この書は主として三級海技士(航海)から一級海技士(航海)を目指す人たちの教材として執筆したものである。また、教科書としてだけでなく、独習者の参考書としても利用しやすいように、過去の国家試験と対比しながらできるだけ平易に、しかも楽しく学べるようにした。
再版にあたり、より一層の充実を目指すために若干の増改補を行い、さらに高層気象の内容についても補充強化してある。また、海上での実務にも役立つように工夫したつもりである。すなわち、教科書、受験参考書、実務参考書の三位一体による構成を配慮して、三級〜一級の受験と海上の実務を系統的に関連づけた。
本書は第一編を気象、第二編を海洋とし、各章の終わりには過去の国家試験問題を掲載している。海洋編では、過去の国家試験の出題が必ずしも多くはないが、これからは重要な分野であり、その基礎事項について知っておく必要があると考え多少紙数を多くした。

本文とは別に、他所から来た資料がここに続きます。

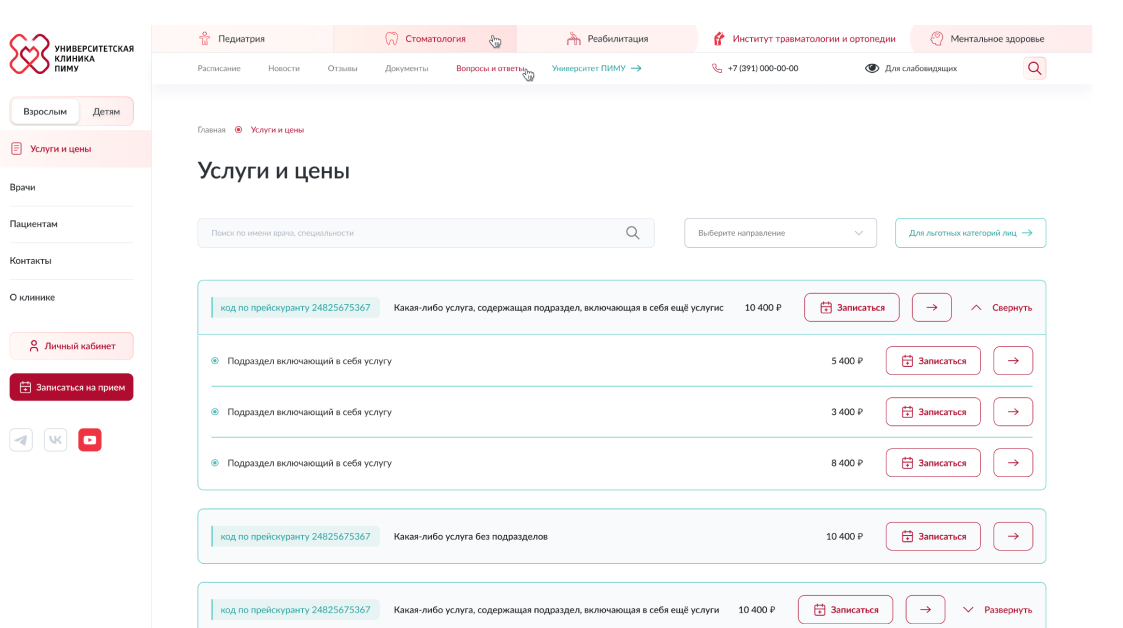This screenshot has width=1123, height=628.
Task: Switch to the Взрослым toggle option
Action: [45, 111]
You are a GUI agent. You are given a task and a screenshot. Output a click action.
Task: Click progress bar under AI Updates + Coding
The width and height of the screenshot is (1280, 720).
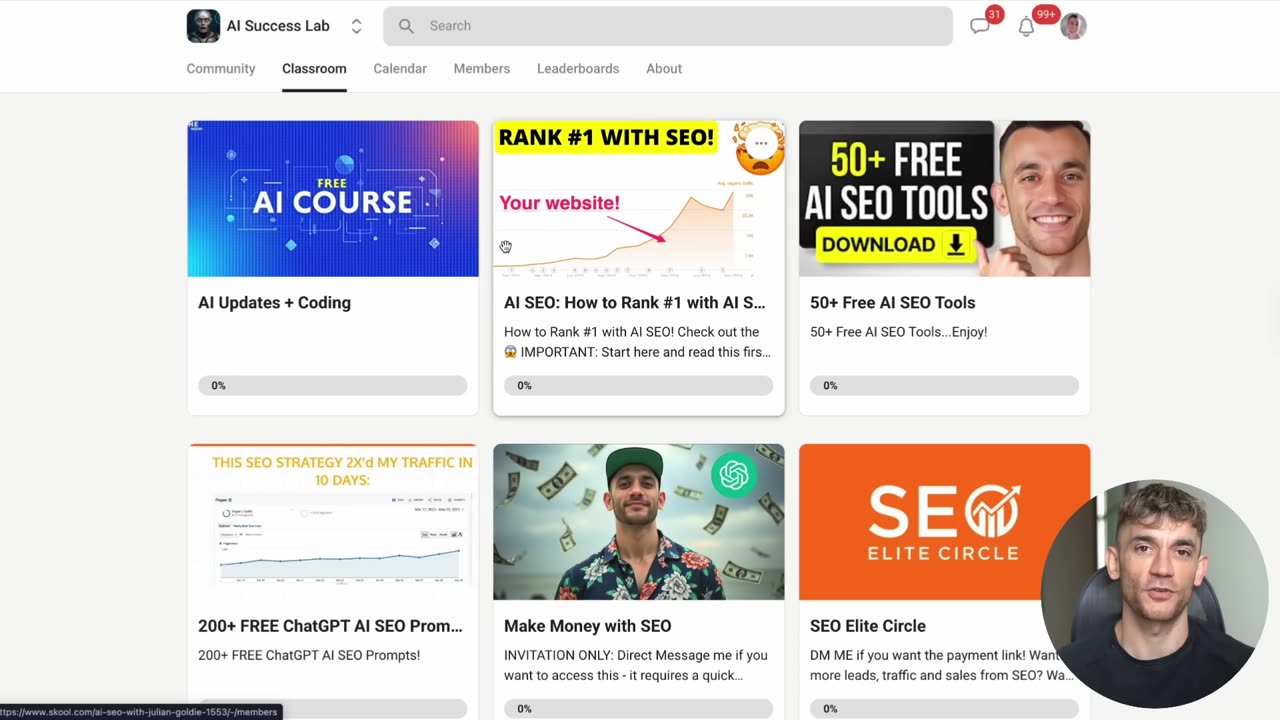pos(332,386)
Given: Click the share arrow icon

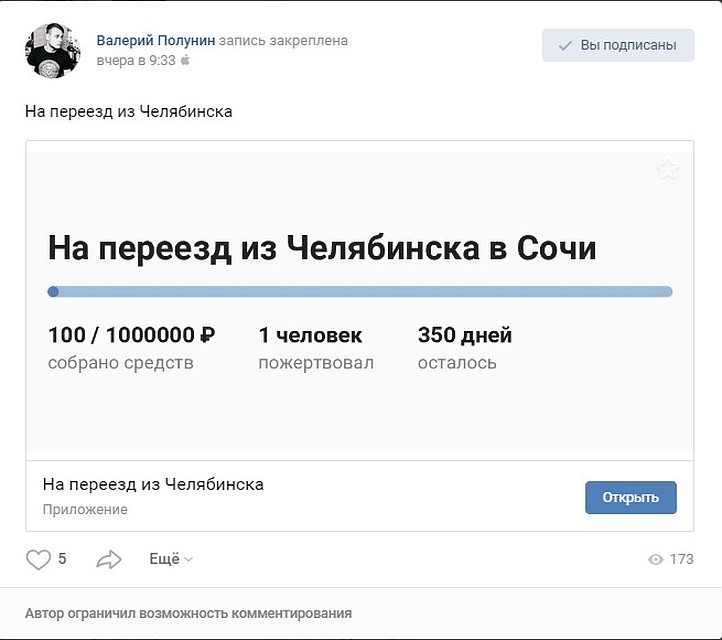Looking at the screenshot, I should click(109, 560).
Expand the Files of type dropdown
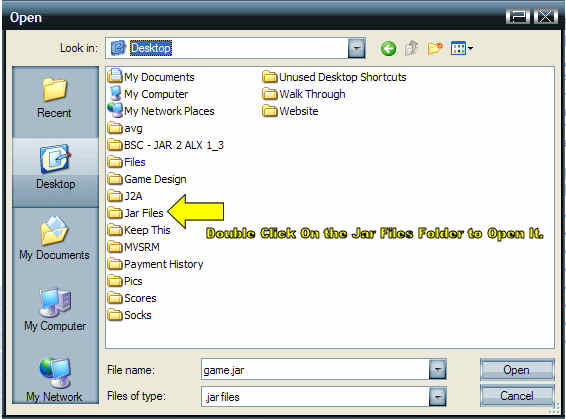 pyautogui.click(x=437, y=397)
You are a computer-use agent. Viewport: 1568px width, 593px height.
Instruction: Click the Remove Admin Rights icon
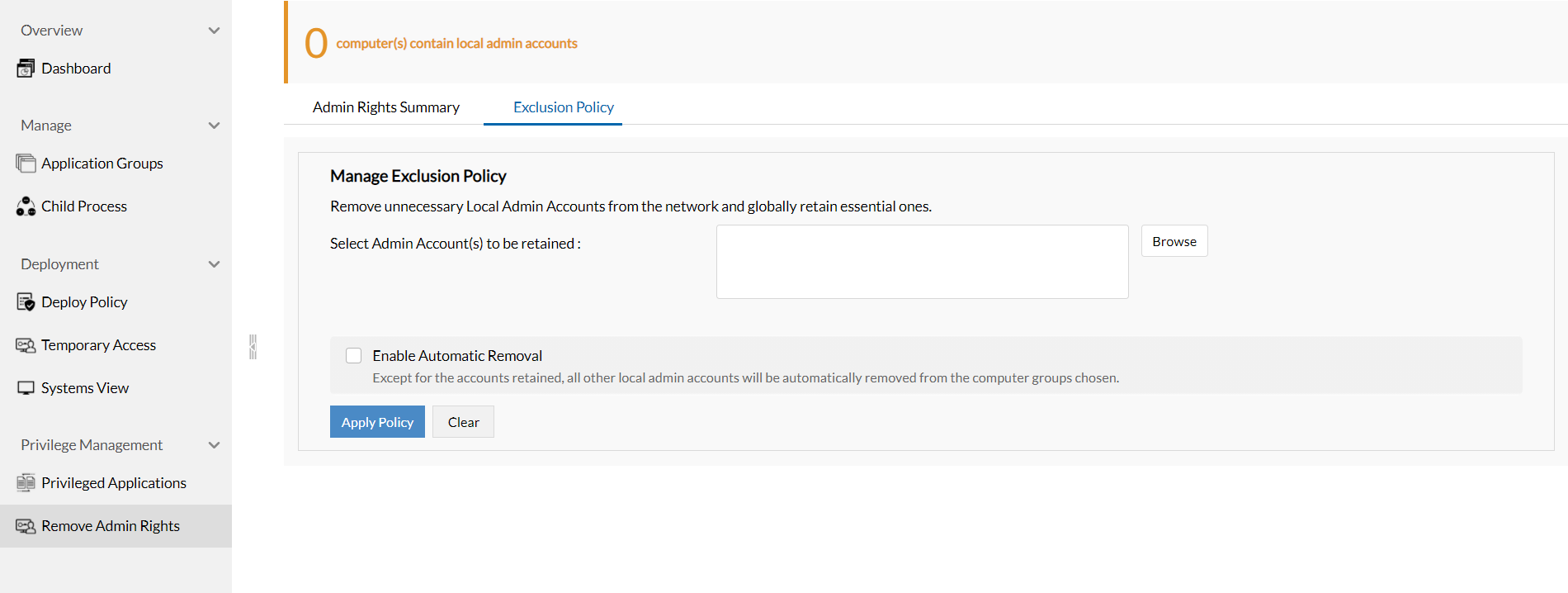click(26, 526)
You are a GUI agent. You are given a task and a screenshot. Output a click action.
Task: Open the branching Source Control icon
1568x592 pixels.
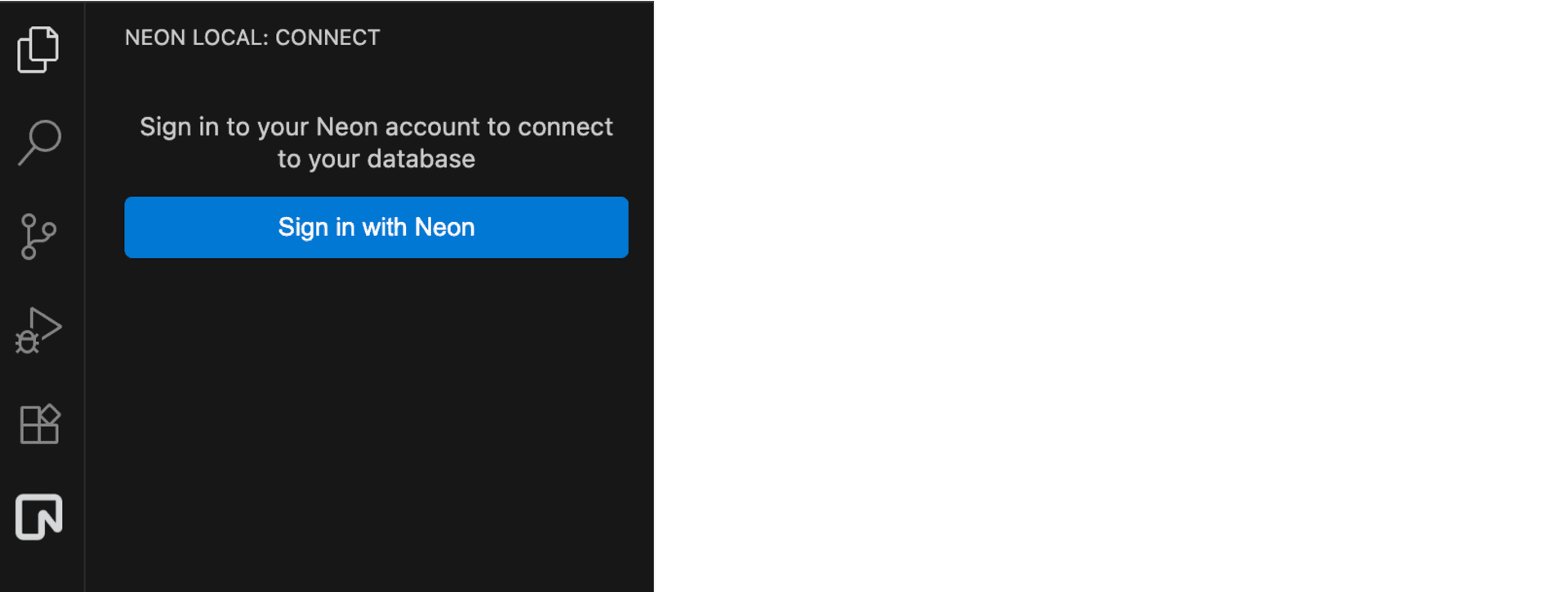click(x=38, y=237)
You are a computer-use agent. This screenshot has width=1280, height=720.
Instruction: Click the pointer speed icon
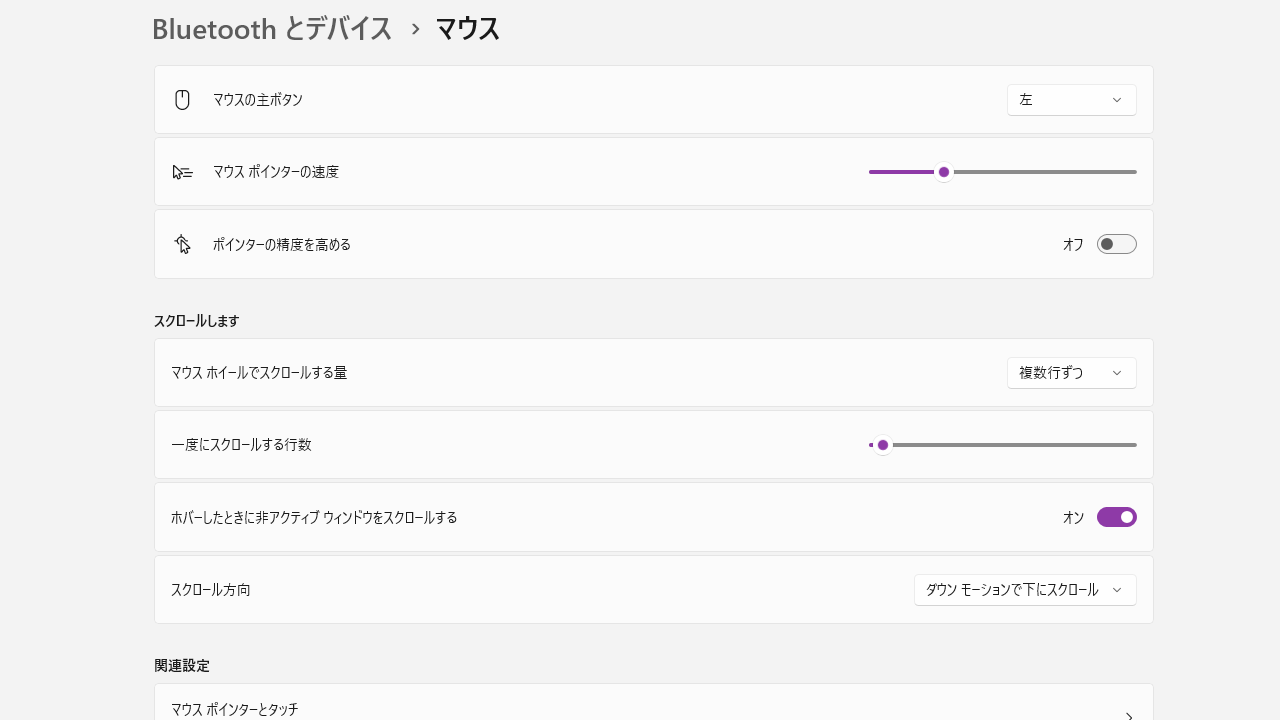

いままで小生が、海技大学校において、海上の第一線で働いてきた学生諸君を相手に教えてきて得た教官としての経験をわずかながらも本書に盛り込んだつもりであるが、しかし、いまだ研究不十分な点は今後の発展への糧として生かしていかねばならない。
なお、本書を執筆するにあたり、参考にさせて頂いた数多くの文献、ならびに終始ご指導を願った海技大学校教授長谷川健二氏、神戸商船大学教授井上篤次郎氏、本書の出版に深い理解を寄せて頂いた成山堂書店に対しこの場を借りて厚く謝意を表します。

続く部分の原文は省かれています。